Tuesday, May 18, 2010

Visit 11: May 18, 2010, 4:30 pm

--Saw three people on southeast pond bank with ducklings. We knew these weren't the ducklings we'd been watching as they were considerably bigger, so we asked about them. The people had brought them to the pond to release them. A mother mallard had nested at their place of business and hatched 14 ducklings. Of those, seven survived. The woman who took care of the mother and ducklings said that one day they were crossing the road near her business and a speeding motorist killed the mother. Of the remaining seven, these four survived. Banyan and I are curious and didn't understand, however, why one of the four is a Muscovy.
--One of the three people releasing the ducklings asked me, after learning that we visit the pond often, if the alligator warning signs were legitimate. I told him I had never seen an alligator in the pond, and no sooner had the words left my mouth did we spot one. This photograph doesn't show his(?) size well, but I'd estimate he's probably 3 feet or so, a young gator.
--As we were watching the gator, we saw the mother duck and her ducklings in the same spot we had seen them on Saturday, the northwest pond bank.

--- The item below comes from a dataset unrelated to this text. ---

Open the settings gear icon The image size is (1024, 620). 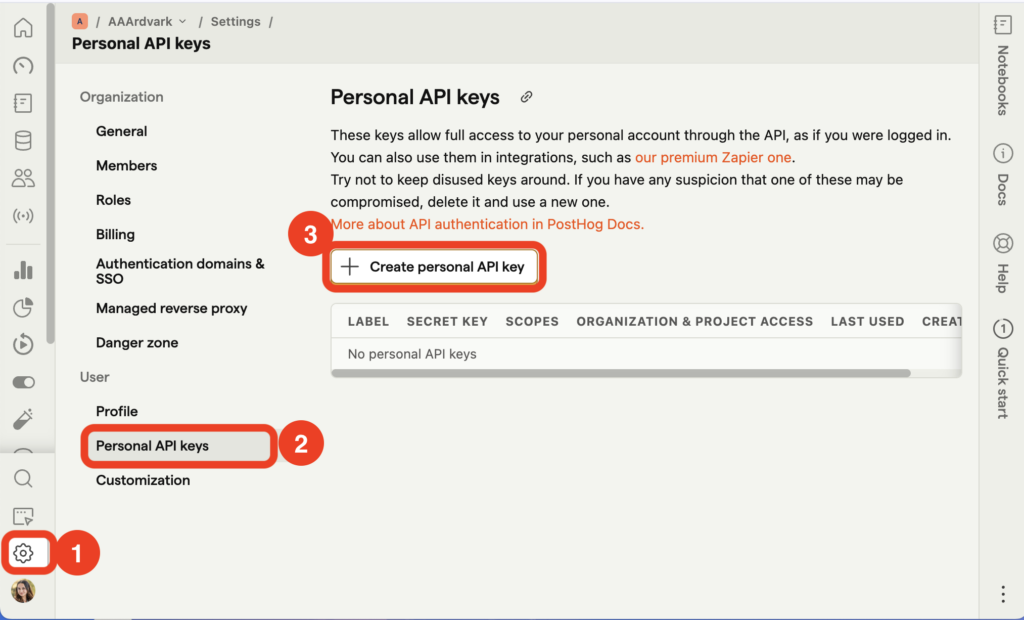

We quickly made our way to their resting spot just as they were entering the pond.
--Sadly, we noticed immediately that there are now only four ducklings. We couldn't definitively tell if the duckling with the hurt leg was the one missing. Banyan hypothesized that it was.
--We also noticed that the mother duck seemed to be favoring her right side. Not sure if her wing or her leg is injured.
--The mother duck and now four ducklings began to cross the pond and were heading directly toward the alligator. I was unable to photograph their VERY close encounter, but mama came within a few feet of the gator, and then realized the impending danger and took off, as Banyan said "like Hot Wheels," toward the east pond bank.
--We walked back over to the southwest pond bank to report our findings to the three people releasing the four new ducklings, who look to be a few weeks older than the ones we've been following (they are beginning to get adult feathers).
--We were able to see imprinting in action as the woman who had cared for the ducklings tried to release them and was followed.
--She asked her friend to help chase them toward the water while she quickly left the park. It worked, and when we left the pond, there were two groups each of four ducklings on the eastern pond bank, about twenty yards apart from each other, seemingly unaware of each other's presence.
--Banyan and I wondered if the alligator had anything to do with the mother duck's injury or disappearance of the fifth duckling. We also wondered if there was a mother alligator nearby, as this alligator was still very young.